The records that follow must be repeated exactly, minus the images.

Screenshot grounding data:
↓
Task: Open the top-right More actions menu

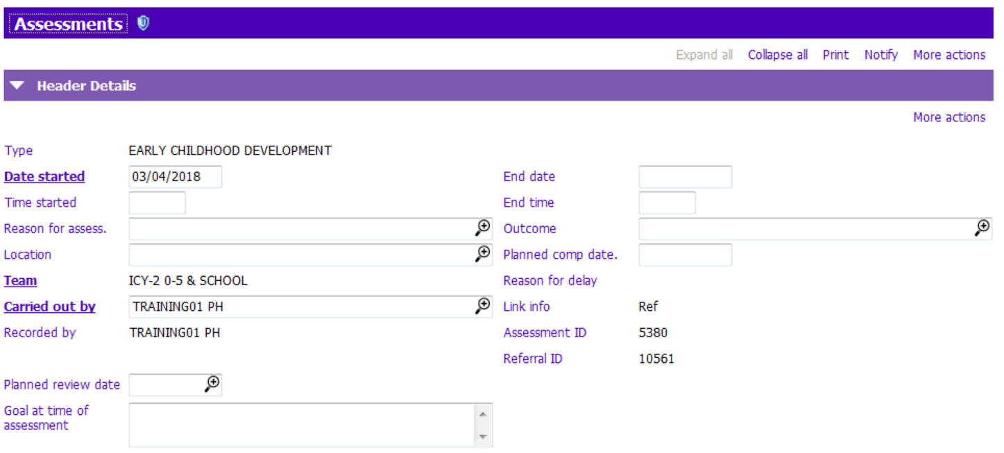Action: [948, 54]
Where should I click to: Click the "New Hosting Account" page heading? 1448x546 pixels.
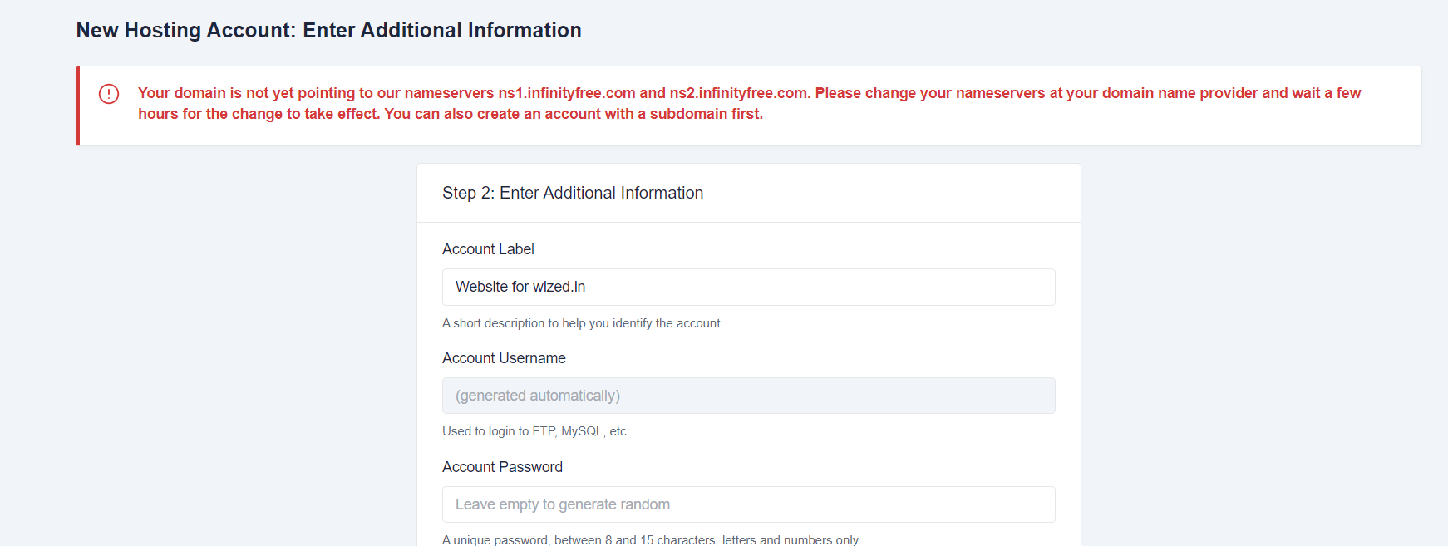pyautogui.click(x=328, y=31)
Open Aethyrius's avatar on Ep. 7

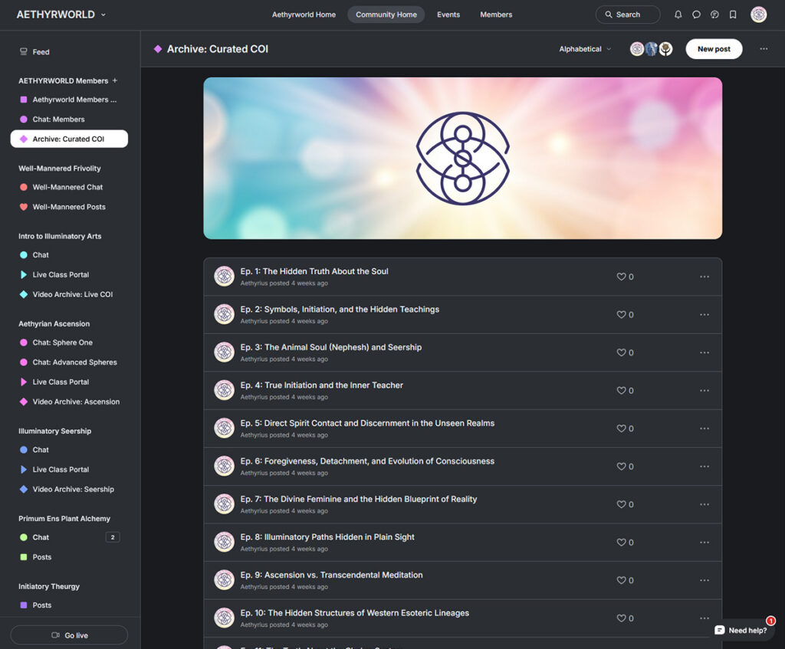(x=224, y=503)
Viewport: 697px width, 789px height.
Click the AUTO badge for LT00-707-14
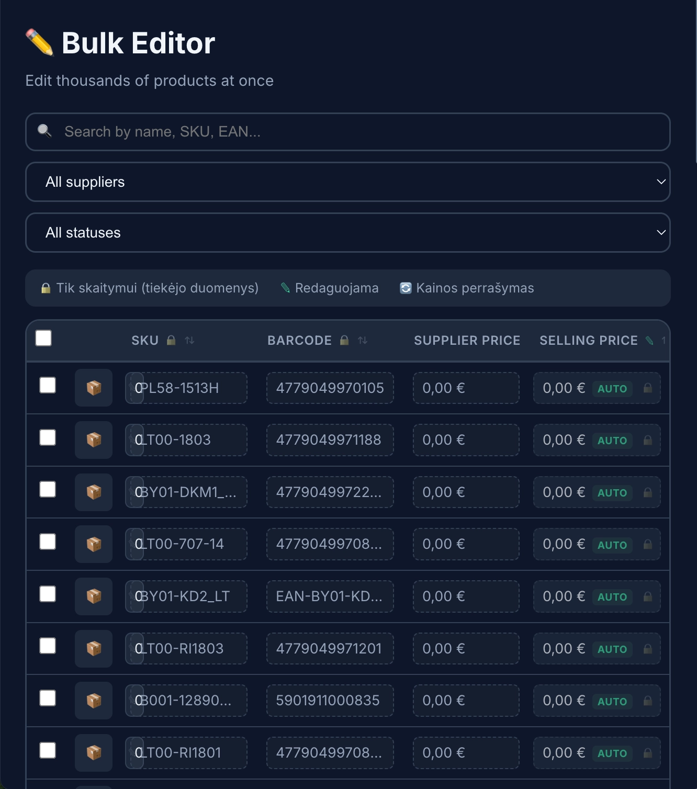click(x=611, y=545)
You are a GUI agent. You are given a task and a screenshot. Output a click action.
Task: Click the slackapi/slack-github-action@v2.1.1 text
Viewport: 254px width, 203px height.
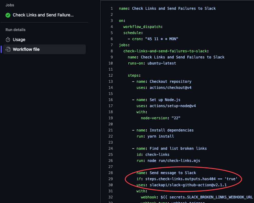coord(188,185)
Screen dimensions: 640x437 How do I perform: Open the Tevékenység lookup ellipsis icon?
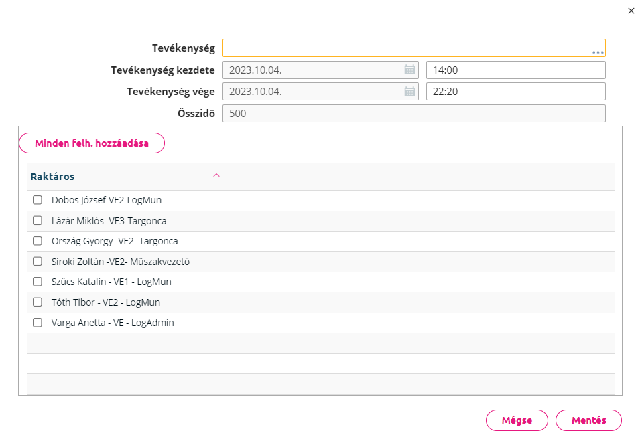tap(598, 52)
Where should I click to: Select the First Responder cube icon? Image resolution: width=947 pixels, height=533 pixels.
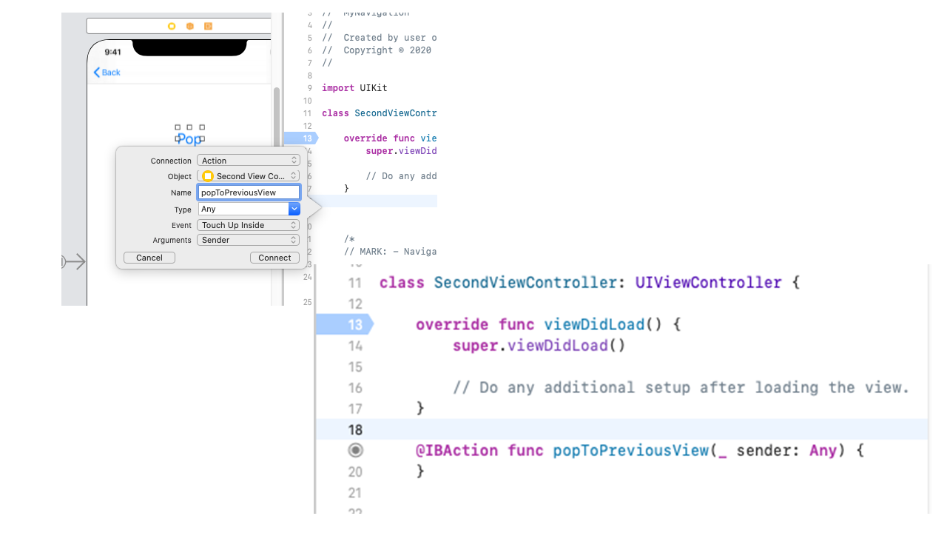[x=189, y=26]
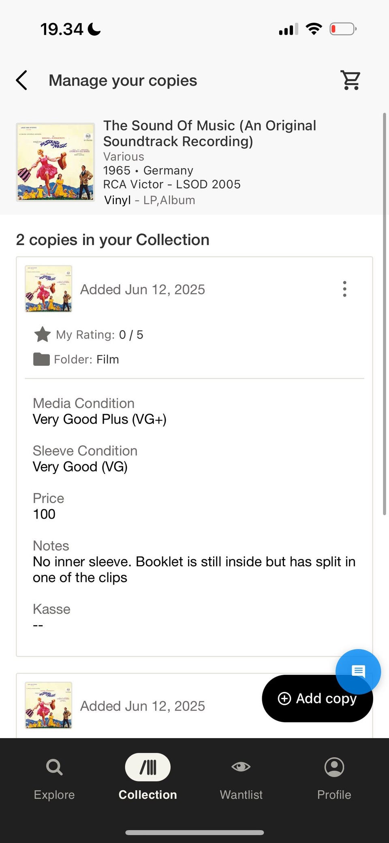Tap the Media Condition VG+ value

[100, 419]
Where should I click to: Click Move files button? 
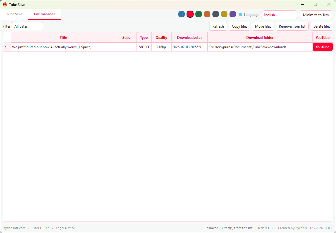click(263, 26)
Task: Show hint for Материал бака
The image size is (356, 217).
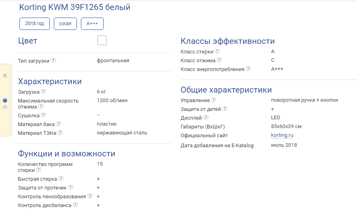Action: (59, 124)
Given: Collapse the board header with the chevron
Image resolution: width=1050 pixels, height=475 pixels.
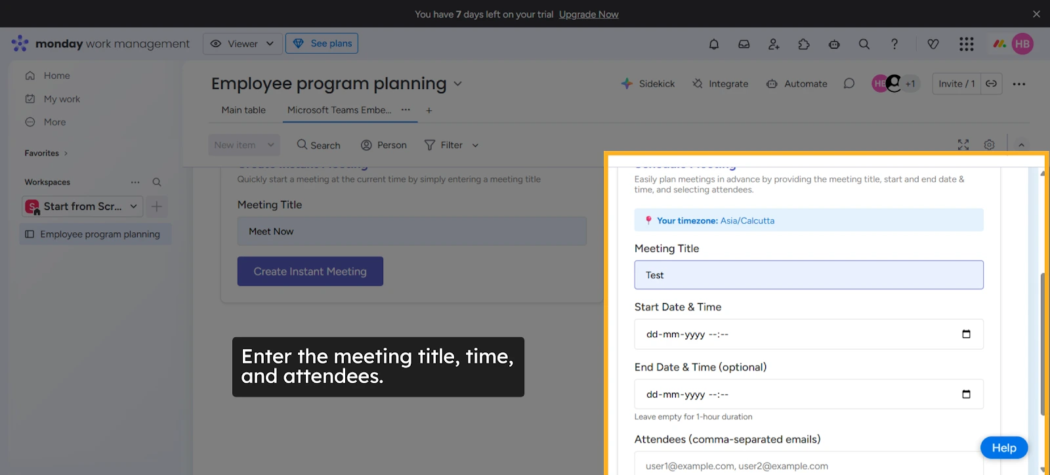Looking at the screenshot, I should (1021, 145).
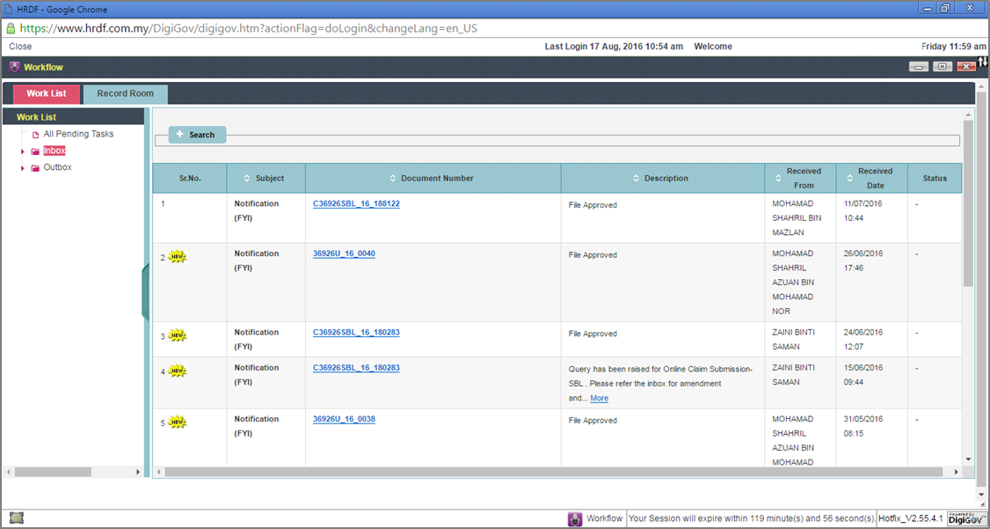This screenshot has height=529, width=990.
Task: Switch to the Record Room tab
Action: (x=125, y=93)
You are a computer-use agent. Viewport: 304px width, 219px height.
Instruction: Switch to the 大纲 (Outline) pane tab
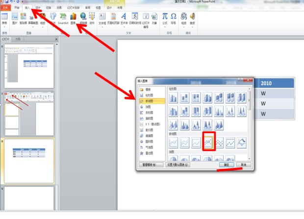pyautogui.click(x=18, y=39)
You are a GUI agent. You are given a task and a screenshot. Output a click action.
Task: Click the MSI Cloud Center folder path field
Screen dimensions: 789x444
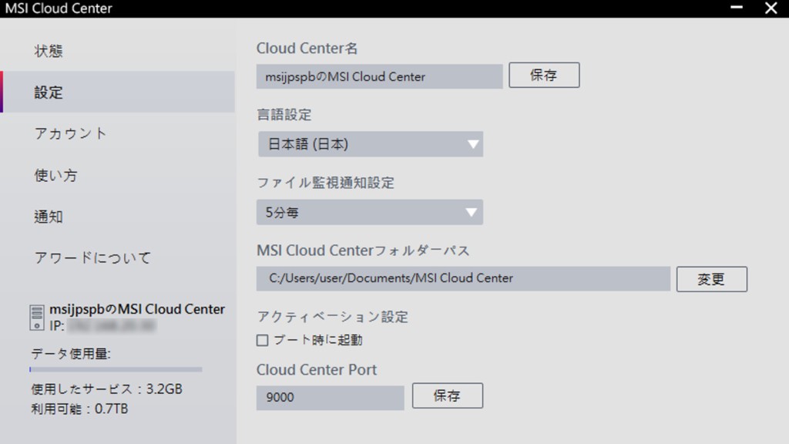463,278
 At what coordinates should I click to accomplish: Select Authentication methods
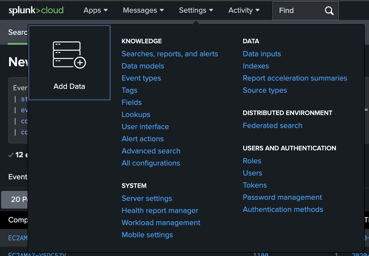(x=283, y=209)
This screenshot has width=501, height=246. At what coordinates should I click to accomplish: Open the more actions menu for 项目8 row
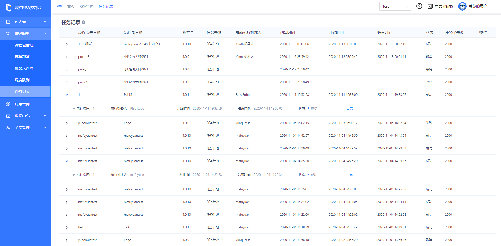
↑
- Exercise solution:
Task: Open the top-right More actions menu

Action: [948, 54]
Where should I click to: Click the "New Hosting Account" page heading? 1448x546 pixels.
pyautogui.click(x=328, y=31)
Open Aethyrius's avatar on Ep. 7

(x=224, y=503)
Viewport: 697px width, 789px height.
Click the AUTO badge for LT00-707-14
click(x=611, y=545)
You are a GUI agent. You are given a task and a screenshot. Output a click action.
Task: Click the slackapi/slack-github-action@v2.1.1 text
Viewport: 254px width, 203px height.
coord(188,185)
Screen dimensions: 640x437 How do I perform: Open the Tevékenység lookup ellipsis icon?
tap(598, 52)
Where should I click to: Select the First Responder cube icon? Image resolution: width=947 pixels, height=533 pixels.
[x=189, y=26]
Tap the Media Condition VG+ value

[100, 419]
Where should I click to: Click Move files button? 
click(263, 26)
Task: Show hint for Материал бака
The image size is (356, 217).
Action: (59, 124)
Given: Collapse the board header with the chevron
Image resolution: width=1050 pixels, height=475 pixels.
Looking at the screenshot, I should (1021, 145).
This screenshot has height=529, width=990.
Task: Switch to the Record Room tab
Action: (x=125, y=93)
You are a computer-use agent. Viewport: 304px width, 219px height.
Instruction: Switch to the 大纲 (Outline) pane tab
pyautogui.click(x=18, y=39)
You are a GUI agent. You are given a task and a screenshot. Output a click action.
Task: Click the MSI Cloud Center folder path field
Screen dimensions: 789x444
463,278
 At what coordinates should I click to accomplish: Select Authentication methods
(x=283, y=209)
This screenshot has width=501, height=246. At what coordinates should I click to accomplish: Open the more actions menu for 项目8 row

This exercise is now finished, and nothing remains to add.